Ainsi, une attention spécifique a été portée sur les pollinisateurs et auxiliaires gérés (dont font partie les colonies d’abeilles mellifères) afin d’adopter un cadre global pour garantir la préservation des populations indigènes sauvages.

Concrètement, qu’est-ce que cela implique pour l’apiculture bruxelloise?

La Société Royale d’Apiculture de Bruxelles et ses Environs (SRABE) appuyée par le CARI, a travaillé avec ardeur afin de défendre les droits des petits apiculteurs bruxellois, et les restrictions abusives que nous pouvions craindre n’ont pas eu lieu. La petite apiculture bruxelloise  (2 à 4 ruches) maintient sa place légitime partout en RBC (et inclus en zone naturelle protégée). En revanche, les gros ruchers à finalité et dimension économique n’étant pas adaptés à cet environnement urbain, sont plus sujets à débat et contraintes.

Les points clefs concernant la gestion des colonies en RBC sont repris dans le « Focus 13 – Encadrer l’apport de pollinisateurs gérés« , à savoir qu’il est prévu de:

  • Limiter la promotion active de l’apiculture dans les instruments publics afin de stabiliser la population d’abeilles mellifères dans l’attente des résultats de l’évaluation d’incidence ;
  • Redynamiser les conventions pour les ruchers sur les terrains régionaux sous la responsabilité de Bruxelles Environnement en maintenant les projets associés aux zones potagères hors sites protégés ;
  • Saisir le CSBN afin d’émettre un avis sur l’apport de pollinisateurs gérés et sur leur densité, en particulier concernant Apis mellifera, notamment dans les zones spéciales de conservation Natura 2000; l’avis rendu par le CSBN permettra de proposer un encadrement dynamique, évolutif et flexible des densités de colonies, selon une actualisation régulière en fonction des contextes locaux ;
  • Décourager le développement d’une apiculture à finalité et dimension économique nécessitant des permis d’environnement de classe 2 et 1b en Zones spéciales de conservation Natura 2000 ;
  • Décourager et encadrer d’avantage les entreprises proposant des services apicoles, souvent dans des zones peu végétalisées du centre-ville (toitures d’hôtels, entreprises, …) ;
  • Proposer une adaptation du code rural pour tenir compte des pratiques de l’apiculture urbaine moderne (toiture, terrasse, intérieur d’îlots..).
Procession de la Saint Ambroise à Bruxelles le 7/12/22

Rappels sur la législation en vigueur à Bruxelles et sur la détention de ruches en zone urbaine

La législation belge s’applique à Bruxelles.

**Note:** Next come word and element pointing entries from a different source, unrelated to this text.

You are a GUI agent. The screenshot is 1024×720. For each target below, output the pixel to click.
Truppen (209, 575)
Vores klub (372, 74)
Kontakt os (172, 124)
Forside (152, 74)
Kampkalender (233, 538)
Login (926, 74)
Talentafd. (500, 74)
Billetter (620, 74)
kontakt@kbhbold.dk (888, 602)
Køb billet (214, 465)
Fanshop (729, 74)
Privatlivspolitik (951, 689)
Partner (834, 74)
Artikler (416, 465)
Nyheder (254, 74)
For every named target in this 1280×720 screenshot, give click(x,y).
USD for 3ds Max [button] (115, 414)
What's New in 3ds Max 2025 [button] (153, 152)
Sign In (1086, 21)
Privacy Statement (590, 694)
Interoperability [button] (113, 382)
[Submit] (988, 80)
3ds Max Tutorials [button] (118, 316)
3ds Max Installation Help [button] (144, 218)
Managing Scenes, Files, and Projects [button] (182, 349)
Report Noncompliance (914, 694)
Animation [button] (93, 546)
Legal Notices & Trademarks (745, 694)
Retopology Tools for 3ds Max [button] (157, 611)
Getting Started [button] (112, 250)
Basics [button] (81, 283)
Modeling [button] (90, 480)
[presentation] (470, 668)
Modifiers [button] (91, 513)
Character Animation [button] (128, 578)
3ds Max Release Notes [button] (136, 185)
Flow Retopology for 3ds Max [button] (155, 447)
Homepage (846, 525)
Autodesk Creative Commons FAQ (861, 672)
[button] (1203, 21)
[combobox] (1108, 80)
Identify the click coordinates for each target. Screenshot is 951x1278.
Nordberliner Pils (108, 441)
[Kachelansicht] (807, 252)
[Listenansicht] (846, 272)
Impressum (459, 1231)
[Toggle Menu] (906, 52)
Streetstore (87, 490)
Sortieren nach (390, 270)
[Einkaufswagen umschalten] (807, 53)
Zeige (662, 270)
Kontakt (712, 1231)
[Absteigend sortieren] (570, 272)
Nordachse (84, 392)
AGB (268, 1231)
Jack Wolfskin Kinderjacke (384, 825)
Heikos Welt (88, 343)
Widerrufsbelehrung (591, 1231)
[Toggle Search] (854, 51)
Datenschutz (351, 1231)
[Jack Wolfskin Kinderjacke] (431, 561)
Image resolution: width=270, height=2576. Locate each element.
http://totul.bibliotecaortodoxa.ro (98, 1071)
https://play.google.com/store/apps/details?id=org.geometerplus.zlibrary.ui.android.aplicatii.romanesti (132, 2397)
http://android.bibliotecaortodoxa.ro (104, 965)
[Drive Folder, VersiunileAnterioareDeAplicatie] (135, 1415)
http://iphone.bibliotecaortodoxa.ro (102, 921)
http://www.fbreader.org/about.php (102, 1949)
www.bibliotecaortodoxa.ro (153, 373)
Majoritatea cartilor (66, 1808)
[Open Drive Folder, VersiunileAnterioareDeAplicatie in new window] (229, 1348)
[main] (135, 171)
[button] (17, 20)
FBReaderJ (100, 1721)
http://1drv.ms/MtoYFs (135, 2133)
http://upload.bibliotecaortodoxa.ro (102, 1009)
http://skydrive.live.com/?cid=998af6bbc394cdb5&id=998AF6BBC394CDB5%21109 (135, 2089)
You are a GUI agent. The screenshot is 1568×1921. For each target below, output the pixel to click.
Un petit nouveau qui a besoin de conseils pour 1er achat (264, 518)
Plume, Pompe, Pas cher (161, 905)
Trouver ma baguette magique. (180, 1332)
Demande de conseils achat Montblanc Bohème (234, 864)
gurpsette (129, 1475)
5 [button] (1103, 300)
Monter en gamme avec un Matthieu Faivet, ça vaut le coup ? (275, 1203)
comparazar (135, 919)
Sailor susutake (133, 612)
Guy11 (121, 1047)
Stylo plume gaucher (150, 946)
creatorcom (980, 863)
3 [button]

Elle a notamment pour but de permettre des relations de bon voisinage entre les apiculteurs et les autres habitants et de prévenir les risques pour les usagers (piqûres notamment).

Il est donc demandé de:

  • respecter une distance de 20m entre le rucher et une habitation ou la voie publique (chemin, route…),
  • respecter une distance de 10m entre le rucher et une habitation ou une voie publique si et seulement si il y a un obstacle plein d’au moins 2m de hauteur (maison, mur, haie arborée dense…) entre le rucher et l’habitation ou la voie publique,
  • détenir un permis d’environnement à demander auprès de votre commune si vous posséder plus de 2 ruches (disposition spécifique à Bruxelles) – (voir « guide administratif » de la SRABE téléchargeable gratuitement au lien suivant: https://api-bxl.be/index.php/nos-brochures/390-le-petit-guide-administratif-de-l-apiculteur-bruxellois-3)

Enfin, si vous souhaitez construire un abri (rucher fermé, miellerie…), il se peut que vous nécessitiez l’obtention d’un permis d’urbanisme. Renseignez-vous auprès de votre administration communale pour savoir si vous êtes concerné ou non et les modalités d’obtention du dit permis le cas échéant.